*** Opening of THE RECORDS ***
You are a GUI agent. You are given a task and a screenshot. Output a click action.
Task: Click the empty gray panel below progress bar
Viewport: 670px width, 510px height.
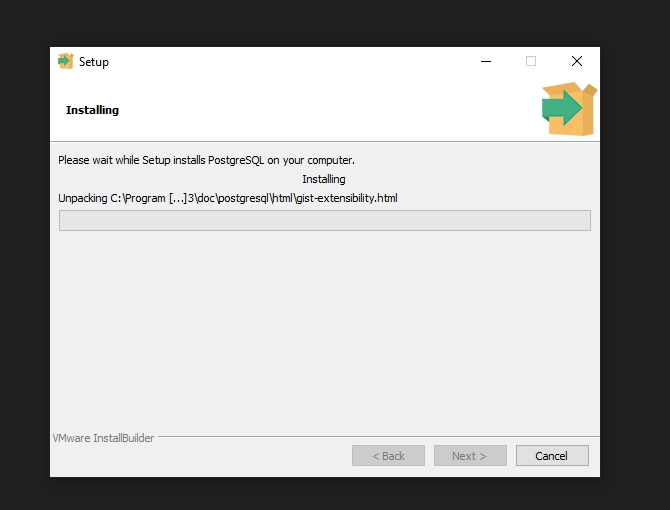click(324, 330)
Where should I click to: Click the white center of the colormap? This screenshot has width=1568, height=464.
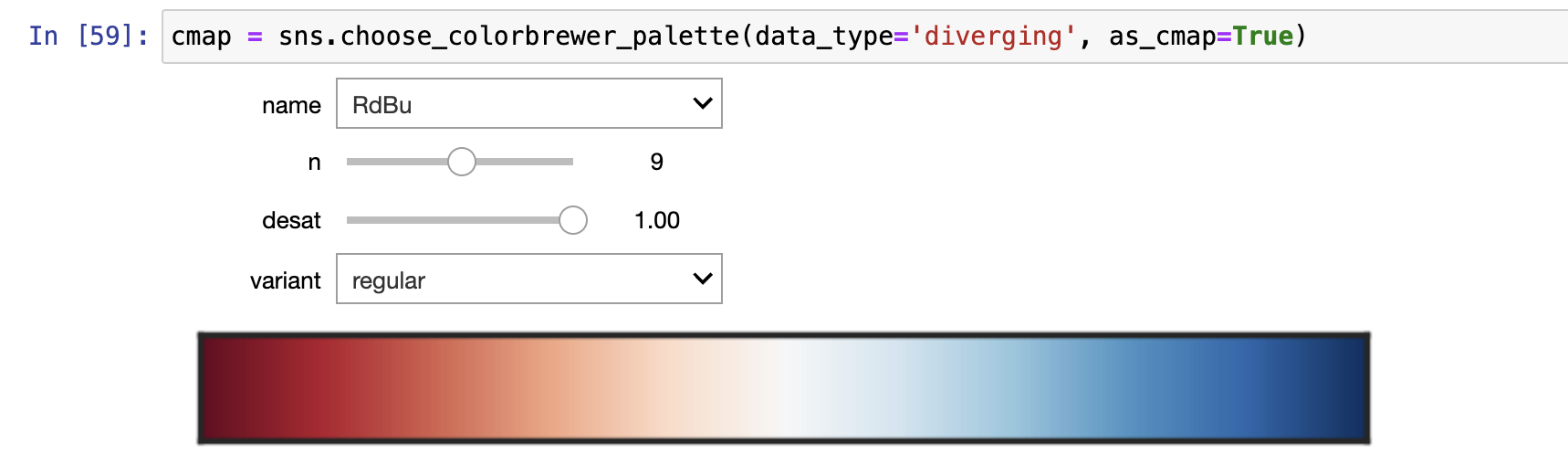click(x=787, y=389)
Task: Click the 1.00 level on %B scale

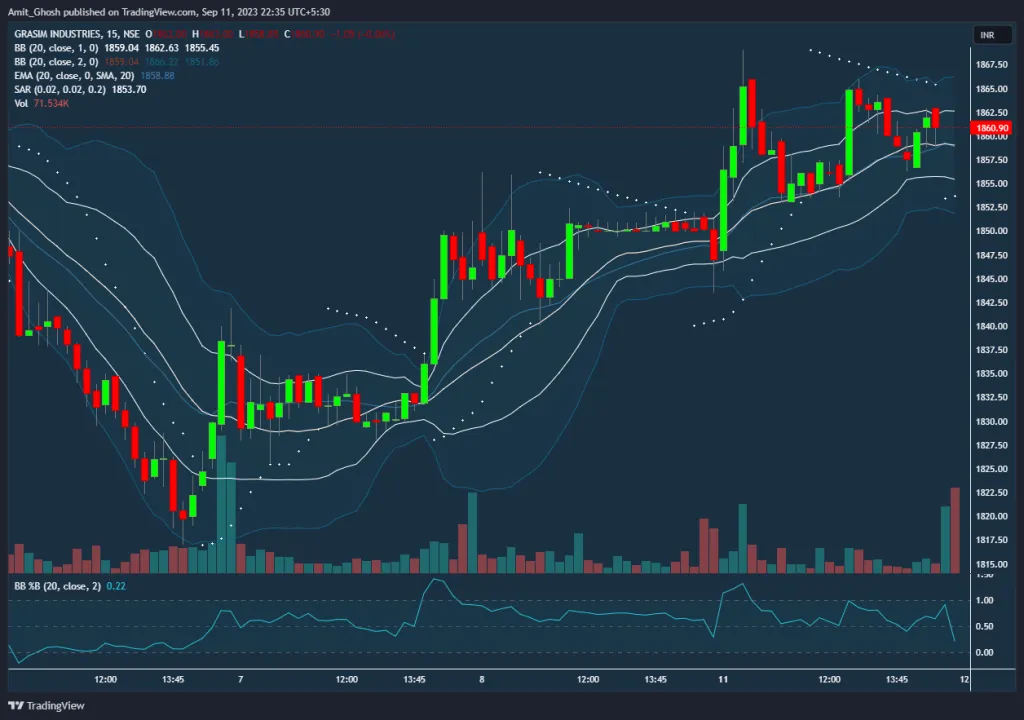Action: click(x=983, y=600)
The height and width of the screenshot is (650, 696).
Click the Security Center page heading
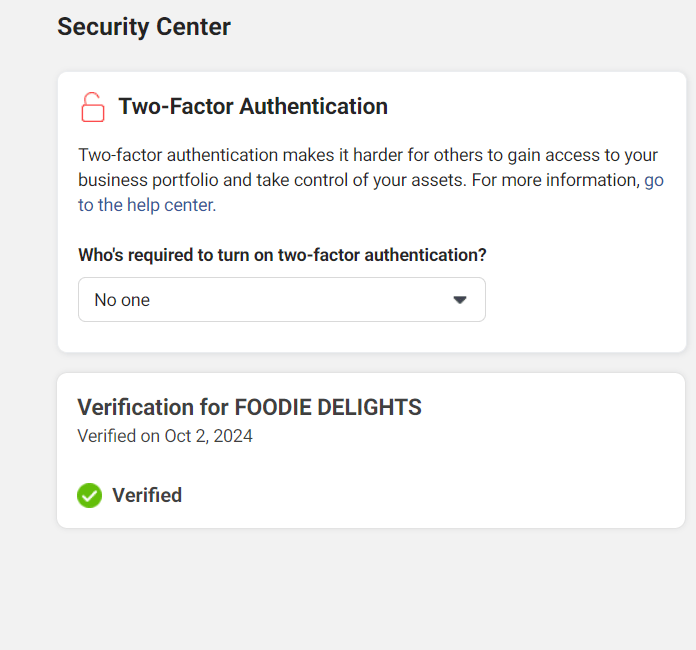[x=144, y=27]
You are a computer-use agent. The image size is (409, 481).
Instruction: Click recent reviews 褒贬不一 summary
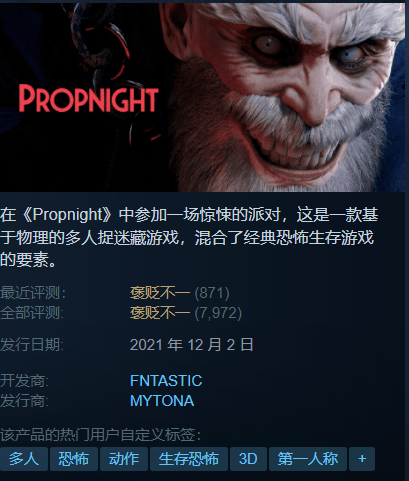160,293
*** Close of THE RECORDS ***
Restate the records above word for word, without the pictures.

You are a GUI agent. You are given a task and a screenshot. Output a click action.
Task: Click the empty gray panel below progress bar
Viewport: 670px width, 510px height.
click(324, 330)
Where should I click to: Click the white center of the colormap? This screenshot has width=1568, height=464.
click(x=787, y=389)
Task: Click the 1.00 level on %B scale

Action: click(x=983, y=600)
The height and width of the screenshot is (650, 696).
Click the Security Center page heading
[x=144, y=27]
You are a computer-use agent. The image size is (409, 481).
Instruction: Click recent reviews 褒贬不一 summary
160,293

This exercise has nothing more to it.